Task prompt: Each line in the records below, from the one that contains "This screenshot has height=483, width=854." to the one that contains "Screen dimensions: 1073x586", should be reproduced exactly, the first and last included.

Source data:
-.-.-

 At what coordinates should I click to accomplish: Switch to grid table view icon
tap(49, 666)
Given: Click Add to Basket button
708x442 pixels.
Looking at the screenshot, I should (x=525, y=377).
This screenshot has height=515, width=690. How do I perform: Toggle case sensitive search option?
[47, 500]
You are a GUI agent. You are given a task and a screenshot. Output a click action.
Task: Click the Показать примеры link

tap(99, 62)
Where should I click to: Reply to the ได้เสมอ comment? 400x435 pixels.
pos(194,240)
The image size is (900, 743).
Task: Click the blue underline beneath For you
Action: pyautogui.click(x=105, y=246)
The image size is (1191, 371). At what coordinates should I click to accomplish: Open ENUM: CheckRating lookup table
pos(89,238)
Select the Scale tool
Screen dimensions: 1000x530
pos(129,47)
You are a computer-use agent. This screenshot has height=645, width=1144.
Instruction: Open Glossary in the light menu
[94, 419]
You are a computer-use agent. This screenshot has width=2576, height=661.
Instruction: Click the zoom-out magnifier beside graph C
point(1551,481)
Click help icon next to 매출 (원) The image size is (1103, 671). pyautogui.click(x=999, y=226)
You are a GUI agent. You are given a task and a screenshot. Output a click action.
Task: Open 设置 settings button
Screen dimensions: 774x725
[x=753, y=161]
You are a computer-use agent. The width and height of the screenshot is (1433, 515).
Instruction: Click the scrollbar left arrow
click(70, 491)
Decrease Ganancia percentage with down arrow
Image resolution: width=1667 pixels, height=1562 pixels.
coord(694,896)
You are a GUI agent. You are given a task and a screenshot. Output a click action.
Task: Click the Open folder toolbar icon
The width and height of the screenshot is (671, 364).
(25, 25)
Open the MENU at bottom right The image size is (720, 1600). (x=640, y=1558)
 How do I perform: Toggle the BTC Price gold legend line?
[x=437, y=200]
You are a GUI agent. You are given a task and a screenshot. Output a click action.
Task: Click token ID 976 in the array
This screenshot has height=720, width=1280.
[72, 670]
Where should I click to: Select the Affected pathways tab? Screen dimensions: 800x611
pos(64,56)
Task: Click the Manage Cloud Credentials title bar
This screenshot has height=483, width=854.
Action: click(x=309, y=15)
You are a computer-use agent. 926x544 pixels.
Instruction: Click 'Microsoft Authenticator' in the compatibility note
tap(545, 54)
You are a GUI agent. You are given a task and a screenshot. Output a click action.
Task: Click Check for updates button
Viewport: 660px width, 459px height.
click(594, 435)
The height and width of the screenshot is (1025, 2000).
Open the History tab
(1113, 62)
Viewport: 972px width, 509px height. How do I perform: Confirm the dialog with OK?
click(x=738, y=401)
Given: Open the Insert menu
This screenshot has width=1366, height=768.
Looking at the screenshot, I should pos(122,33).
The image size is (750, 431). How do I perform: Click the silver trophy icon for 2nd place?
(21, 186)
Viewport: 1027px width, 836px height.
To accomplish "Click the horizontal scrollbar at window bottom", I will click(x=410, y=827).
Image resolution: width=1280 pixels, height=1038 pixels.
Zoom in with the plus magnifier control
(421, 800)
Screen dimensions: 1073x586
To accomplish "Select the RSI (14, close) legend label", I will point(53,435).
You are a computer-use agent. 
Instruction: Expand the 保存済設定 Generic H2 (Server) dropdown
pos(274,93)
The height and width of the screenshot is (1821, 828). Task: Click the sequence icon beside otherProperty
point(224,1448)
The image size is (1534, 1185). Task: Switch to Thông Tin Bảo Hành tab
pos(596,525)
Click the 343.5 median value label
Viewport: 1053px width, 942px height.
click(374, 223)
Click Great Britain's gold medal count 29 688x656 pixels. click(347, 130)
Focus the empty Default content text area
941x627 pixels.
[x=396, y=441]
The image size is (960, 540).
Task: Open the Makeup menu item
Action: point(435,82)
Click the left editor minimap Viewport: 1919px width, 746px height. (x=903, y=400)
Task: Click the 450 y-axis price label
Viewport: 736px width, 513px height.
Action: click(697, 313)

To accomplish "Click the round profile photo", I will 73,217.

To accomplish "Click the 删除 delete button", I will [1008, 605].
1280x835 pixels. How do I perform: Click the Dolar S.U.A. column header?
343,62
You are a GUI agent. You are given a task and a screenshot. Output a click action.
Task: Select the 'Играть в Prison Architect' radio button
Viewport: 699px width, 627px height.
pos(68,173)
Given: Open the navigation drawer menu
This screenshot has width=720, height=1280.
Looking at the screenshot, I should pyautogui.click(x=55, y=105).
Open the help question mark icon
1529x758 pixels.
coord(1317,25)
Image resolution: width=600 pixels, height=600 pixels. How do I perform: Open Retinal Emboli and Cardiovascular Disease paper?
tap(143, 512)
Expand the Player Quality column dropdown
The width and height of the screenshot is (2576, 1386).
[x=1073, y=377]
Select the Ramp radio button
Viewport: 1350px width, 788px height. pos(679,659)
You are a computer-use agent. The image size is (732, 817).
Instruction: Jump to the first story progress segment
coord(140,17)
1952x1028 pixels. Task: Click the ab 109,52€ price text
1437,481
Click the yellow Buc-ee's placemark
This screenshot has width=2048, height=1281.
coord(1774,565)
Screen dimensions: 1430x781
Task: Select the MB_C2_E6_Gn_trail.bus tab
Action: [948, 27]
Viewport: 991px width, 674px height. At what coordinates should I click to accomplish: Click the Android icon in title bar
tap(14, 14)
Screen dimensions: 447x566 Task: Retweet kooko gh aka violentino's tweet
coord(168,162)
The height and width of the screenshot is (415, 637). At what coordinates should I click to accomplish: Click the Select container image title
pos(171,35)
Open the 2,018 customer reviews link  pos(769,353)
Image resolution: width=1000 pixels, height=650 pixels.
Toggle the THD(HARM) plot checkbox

-.-.-

Response below:
This screenshot has height=483, width=854.
Action: click(x=309, y=15)
You are a computer-use agent. 926x544 pixels.
Instruction: Click 'Microsoft Authenticator' in the compatibility note
tap(545, 54)
You are a GUI agent. You are given a task and a screenshot. Output a click action.
Task: Click Check for updates button
Viewport: 660px width, 459px height.
click(594, 435)
The height and width of the screenshot is (1025, 2000).
Open the History tab
(1113, 62)
Viewport: 972px width, 509px height. How do I perform: Confirm the dialog with OK?
click(x=738, y=401)
Given: Open the Insert menu
This screenshot has width=1366, height=768.
Looking at the screenshot, I should pos(122,33).
The image size is (750, 431). How do I perform: Click the silver trophy icon for 2nd place?
(21, 186)
Viewport: 1027px width, 836px height.
To accomplish "Click the horizontal scrollbar at window bottom", I will click(x=410, y=827).
Image resolution: width=1280 pixels, height=1038 pixels.
Zoom in with the plus magnifier control
(421, 800)
Screen dimensions: 1073x586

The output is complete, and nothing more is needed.